EXERCISE:
All of the data is to be repeated verbatim.

INPUT MATERIAL:
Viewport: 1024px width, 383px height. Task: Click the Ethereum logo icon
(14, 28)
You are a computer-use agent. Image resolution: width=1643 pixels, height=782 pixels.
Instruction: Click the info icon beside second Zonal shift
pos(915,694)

ANSWER:
Viewport: 1024px width, 383px height. Task: Click the Ethereum logo icon
(14, 28)
You are a computer-use agent. Image resolution: width=1643 pixels, height=782 pixels.
Instruction: Click the info icon beside second Zonal shift
pos(915,694)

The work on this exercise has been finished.